RMJ Foundation’s Bite of Reality Program Celebrates 10th Anniversary

Bite of Reality®, the Richard Myles Johnson (RMJ) Foundation’s signature program, is celebrating 10 years of providing a fun, interactive opportunity for credit unions to deliver financial education to youth in their communities. Since its inception in 2012, the program has reached more than 110,000 students in California and Nevada and evolved to incorporate technology, which has been shared with credit unions across the country.
A look back:
- In 2012, Bite of Reality was a paper-based program where students were required to use paper and pencil to track their “purchases” at the various stations, and to write checks to the “vendors.”
- In 2016, the Bite of Reality App was developed and allowed students to use their smartphones (or a loaner tablet) to enter their purchases, much like an online banking situation.
- With the success of the Bite of Reality App in California and Nevada, Bite of Reality began licensing out the app to other state credit union foundations, leagues and credit unions across the country. There are currently 16 states with either individual credit union or statewide licensees using the app.

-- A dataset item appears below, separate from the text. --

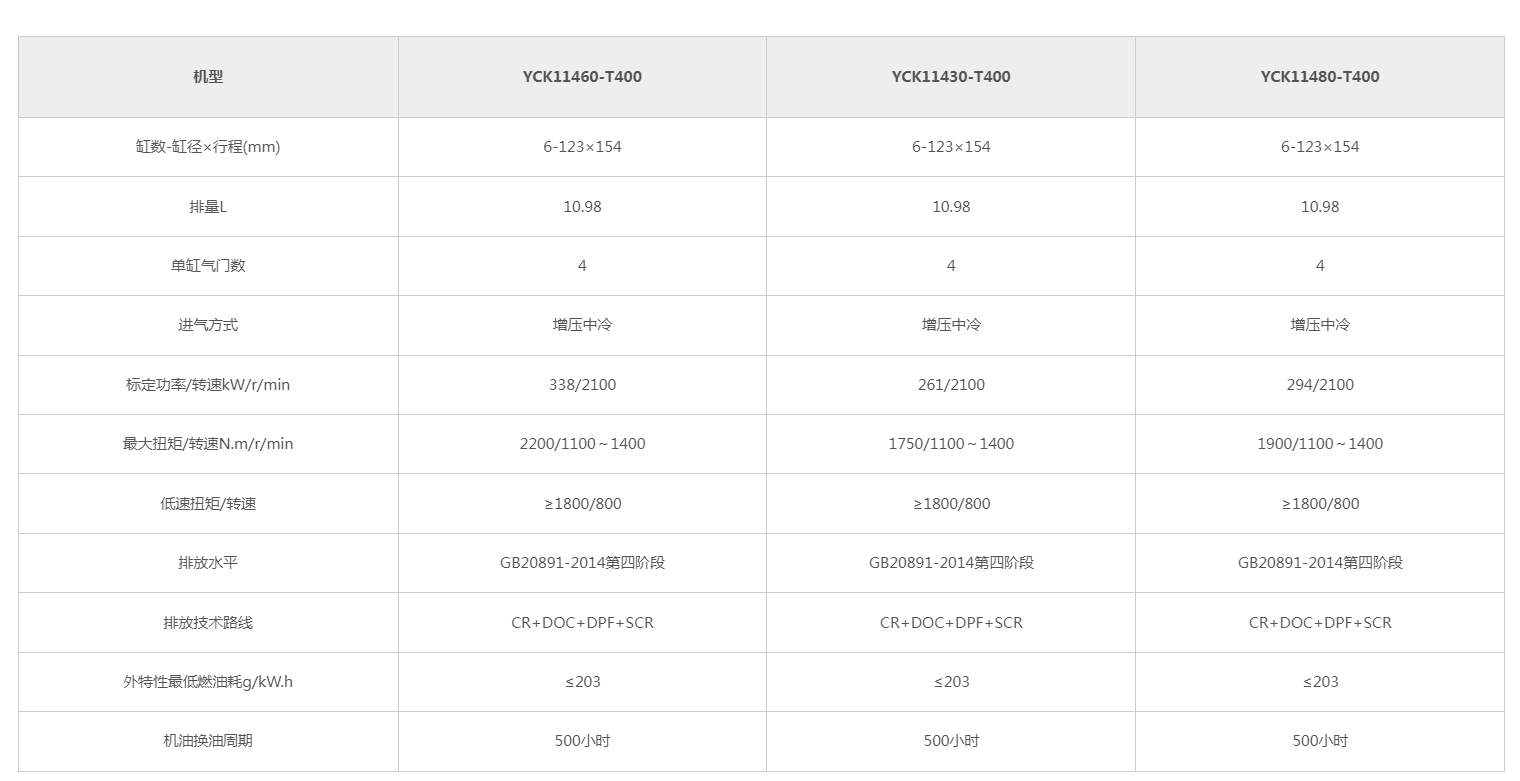Click the YCK11460-T400 column header
This screenshot has height=781, width=1520.
(582, 77)
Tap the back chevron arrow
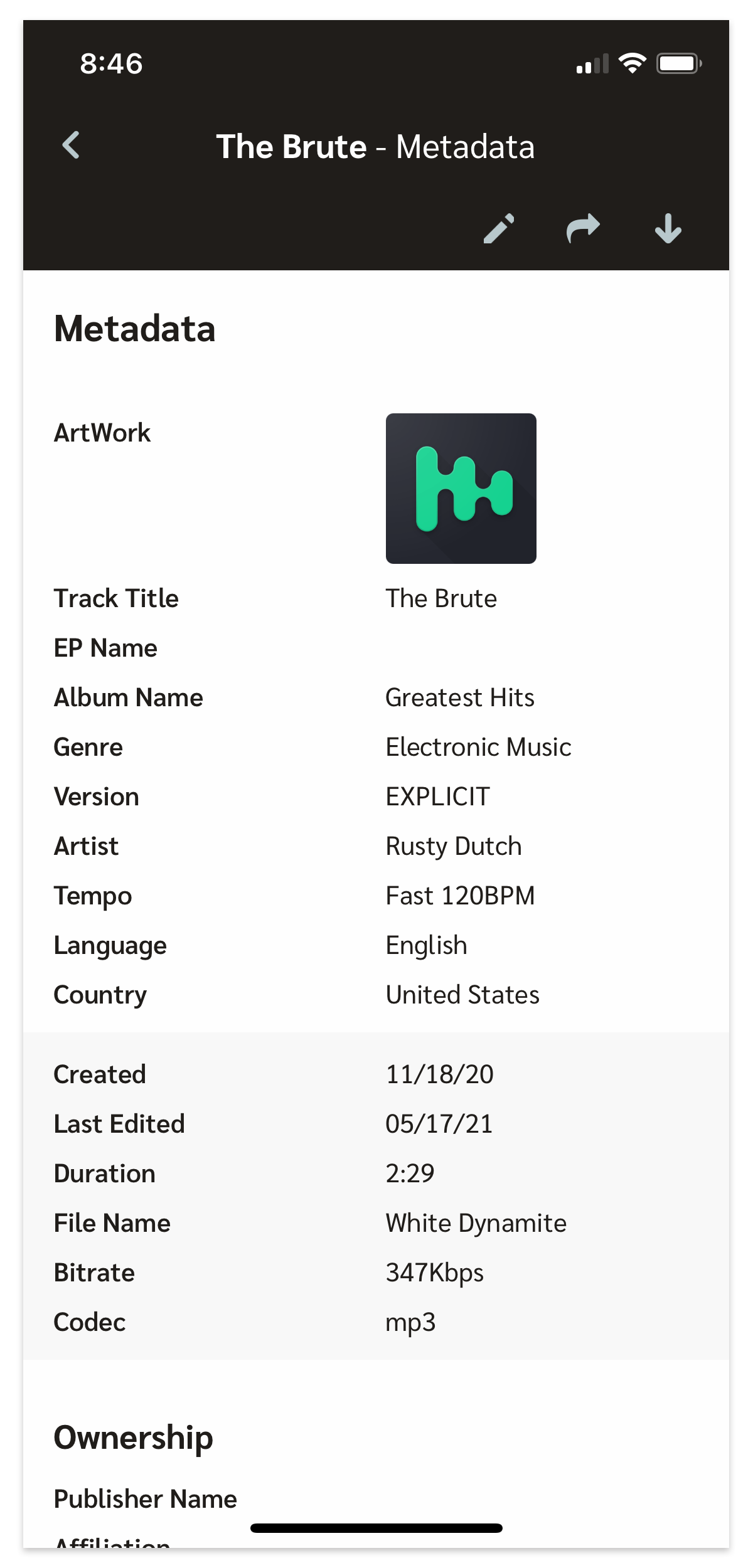Image resolution: width=753 pixels, height=1568 pixels. coord(72,146)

- A credit score function was added in 2019 so that every student is randomly assigned a credit score between 600 and 800 and can experience the implications of having a low or high score.
- Prior to the pandemic, Bite of Reality was reaching approximately 30,000 students per year in California and Nevada. With the onset of remote learning, a “remote” version of the Bite of Reality App was released, allowing credit unions to modify the delivery and offer Bite of Reality through a Zoom setting.
- In 2020, the remote version of the Bite of Reality App was offered to any credit union across the country, at no charge, during the entirety of the pandemic. More than a dozen credit unions took advantage of that opportunity, meaning remote reality fairs have been taking place in more than 25 states across the country.
- A web-based version of the app was launched in 2021 for those occasional classroom presentations where the students will have a laptop and remain at their desk for the exercise.
- In-person fairs have started to take place again in the spring of 2022, with more than 10,000 students reached in California and Nevada since January.
- Bite of Reality is currently launching a research project to determine what might come next, by determining how educators may want to incorporate learning in the classroom after a reality fair is completed.
RMJ Foundation is the California and Nevada Credit Union Leagues' premier youth financial education partner.